Wall Street was climbing in midafternoon when the Fed released minutes of the Federal Open Market Committee's March 27-28 meeting that showed most of the panel's members "thought that the end of the tightening process was likely to be near, and some expressed concerns about the dangers of tightening too much, given the lags in the effects of policy."
But the release of the minutes was just what an interest rate-weary market wanted to hear. The Fed has raised rates 15 times in a row since June 2004, putting the nation's benchmark rate at 4.75 percent.
"When it appears as though the governors of the Federal Reserve believe that the end of the rate increases is near, that's very good news for investors," said Hugh Johnson, chairman and chief investment officer of Johnson Illington Advisors in Albany, N.Y. "A lack of ambiguity from the Federal Reserve is always a little bit of a shocker."
The Dow Jones industrial average gained 194.99, or 1.76 percent, to 11,268.77.

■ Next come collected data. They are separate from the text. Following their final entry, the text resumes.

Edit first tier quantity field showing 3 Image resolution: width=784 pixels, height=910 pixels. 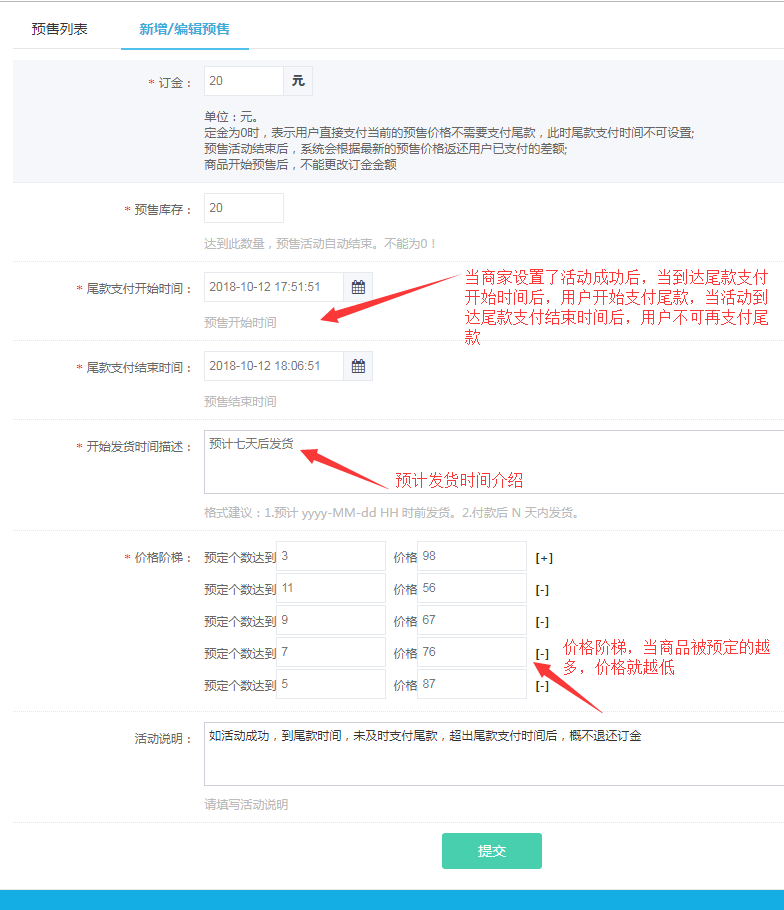point(330,556)
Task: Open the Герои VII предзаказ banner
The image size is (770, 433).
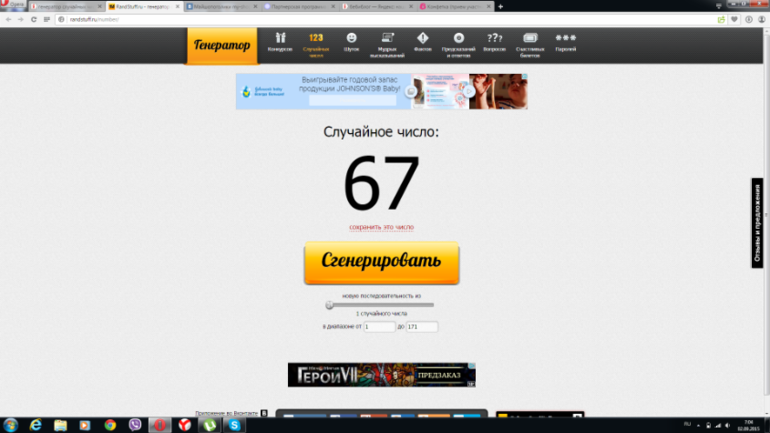Action: (x=381, y=375)
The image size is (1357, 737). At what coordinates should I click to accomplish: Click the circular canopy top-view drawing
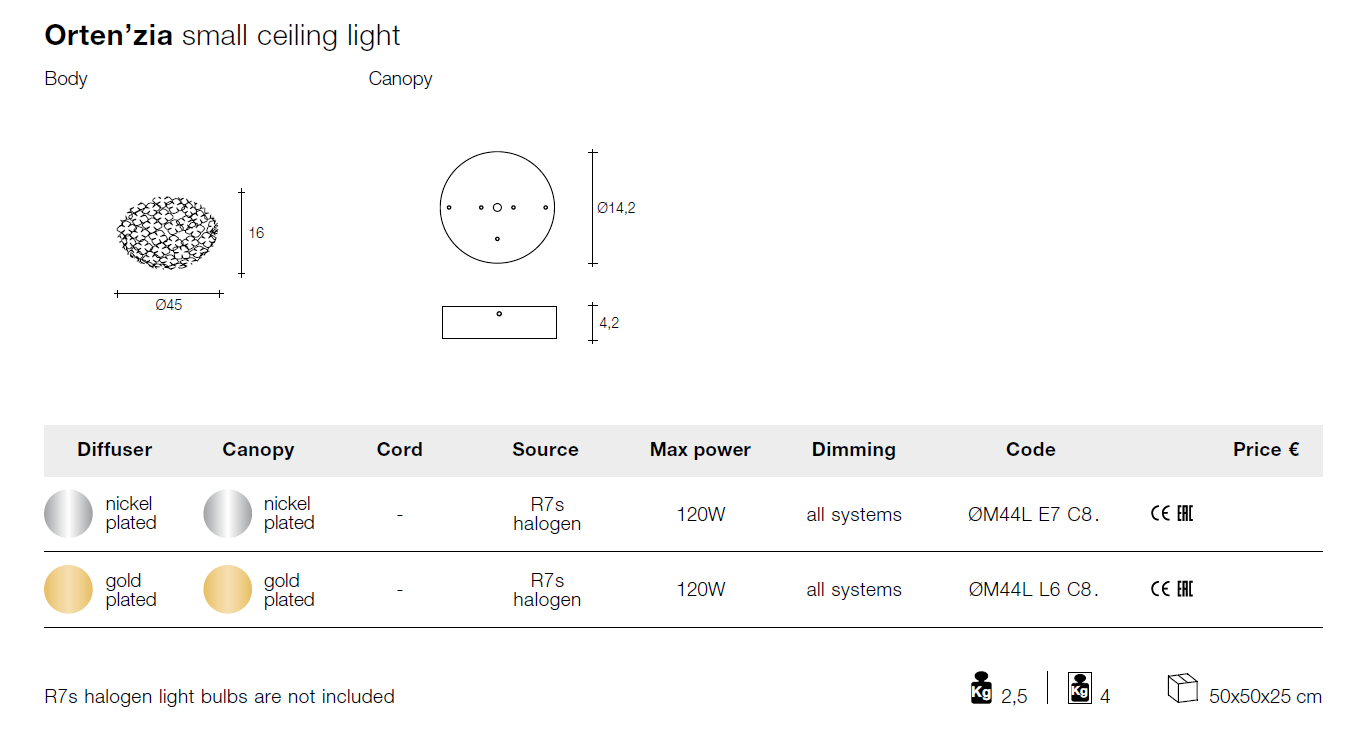(x=497, y=207)
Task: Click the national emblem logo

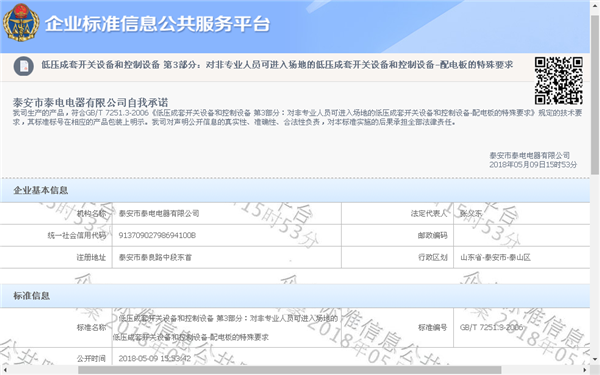Action: click(x=21, y=23)
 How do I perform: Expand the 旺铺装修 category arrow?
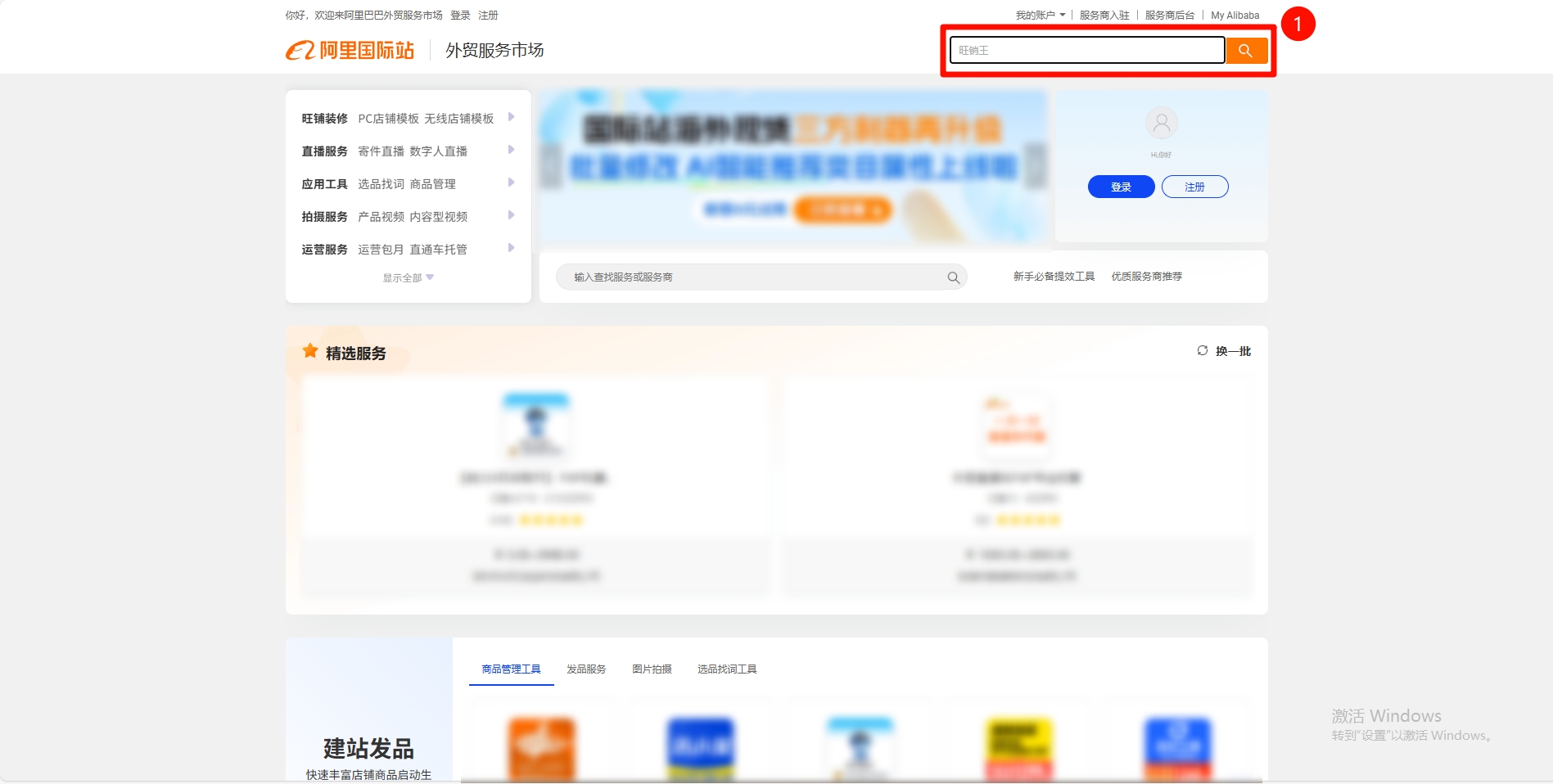(511, 118)
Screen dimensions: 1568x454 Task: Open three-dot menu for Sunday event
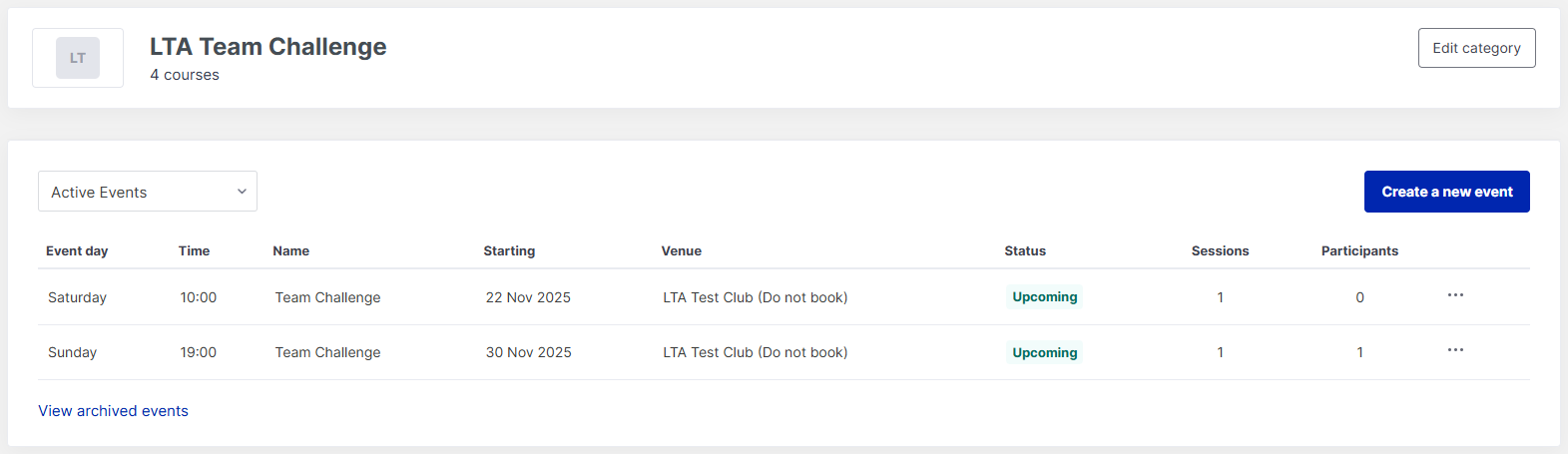[1455, 350]
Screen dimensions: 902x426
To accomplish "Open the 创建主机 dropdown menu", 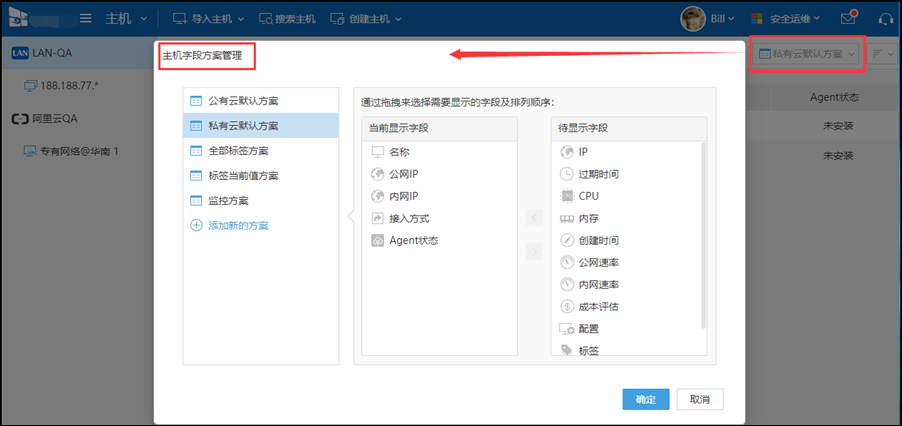I will (366, 18).
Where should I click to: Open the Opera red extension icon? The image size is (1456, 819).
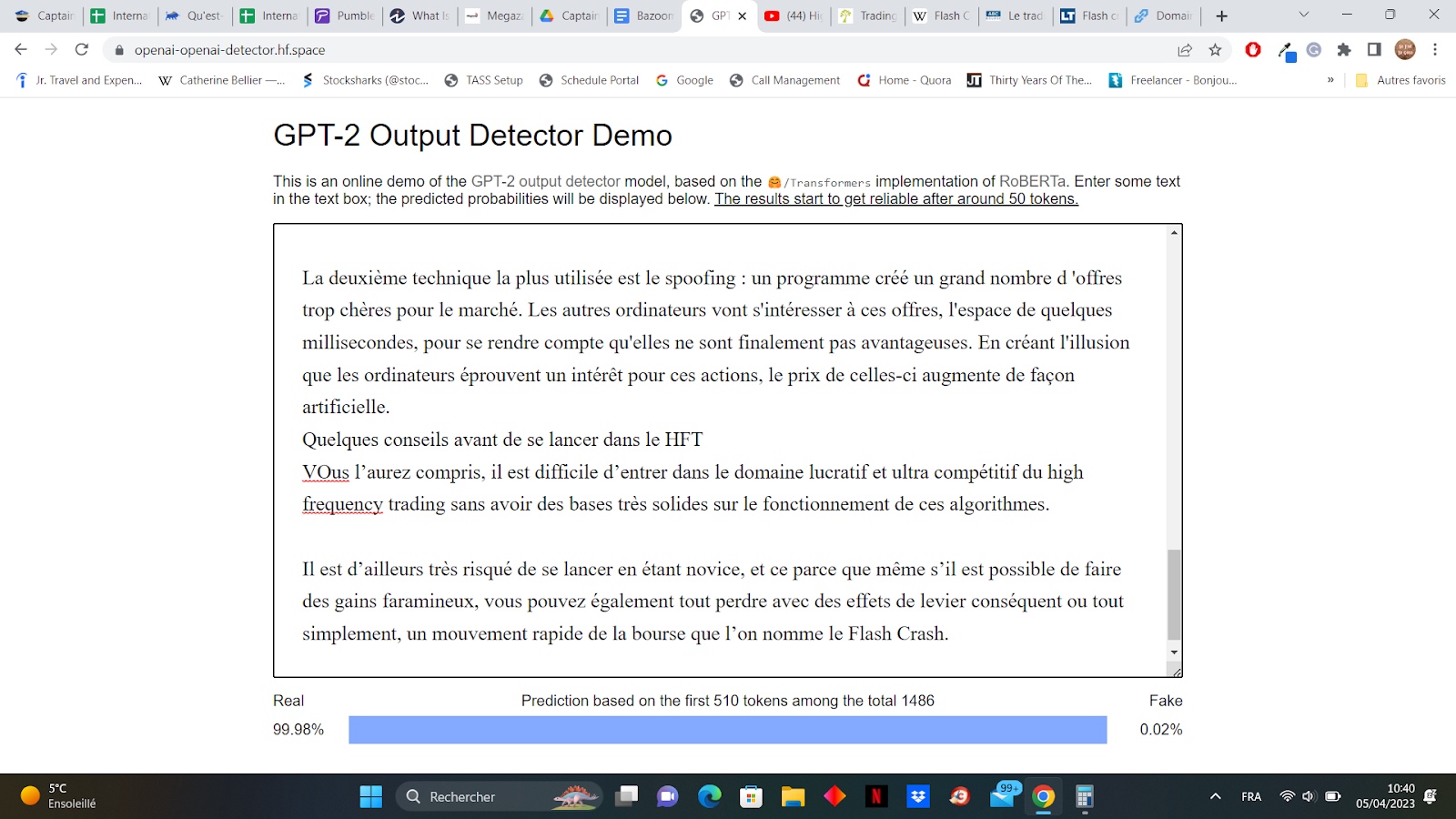(1253, 50)
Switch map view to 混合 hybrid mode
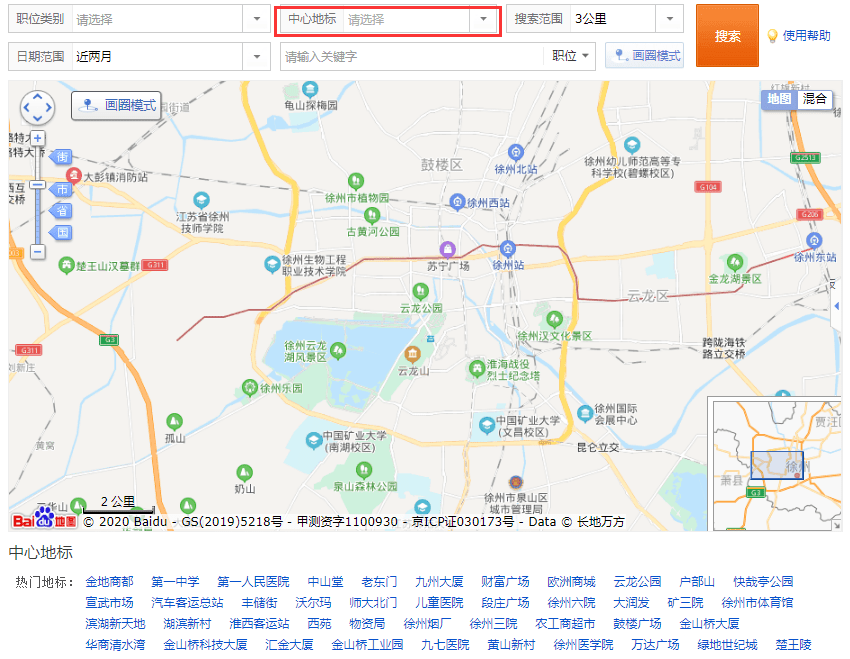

Broader stock indicators also advanced. The Standard & Poor's 500 index rose 22.32, or 1.74 percent, to 1,307.65, and the Nasdaq composite index rose 44.98, or 1.95 percent, to 2,356.14.
Traders had gotten some comfort Tuesday from the Labor Department's report that core wholesale inflation, which excludes volatile energy and food prices, rose 0.1 percent last month. Overall inflation rose 0.5 percent, the fastest pace in three months, after a 1.4 percent drop in February. However, the core number indicated that the effects of higher oil are not making their way throughout the economy.
Any sign of rising inflation has sent stock prices falling, as fighting inflation has been the Fed's primary concern. However, while the economy has been expanding, inflation has been under control.
With some reassurance from the Fed, investors are likely to focus more on earnings, which are cascading in this week and next.
At the same time, the Fed minutes showed policymakers are not giving up their inflation watch.
"Members also recognized that in current circumstances, checking upside risks to inflation was important to sustaining good economic performance," the minutes stated.
The threat of inflation was evident Tuesday in the continued surge of energy prices. The rise, caused by increasing tension over Iran's nuclear energy program and worries about disruption to supplies from Nigeria, pushed crude to a record close of $71.35 on the New York Mercantile Exchange.
But stock investors, calmed by past experience, appeared to be looking past the price of crude, analysts said.
"We have seen it before, and that's the key. It's not a new level and we didn't really see demand taper off, we didn't really see economic activity slow down because of it," said Steven Goldman, chief market strategist at Weeden & Co. in Greenwich, Conn.
"A year ago we thought $70 would be the death knell for consumers. It wasn't."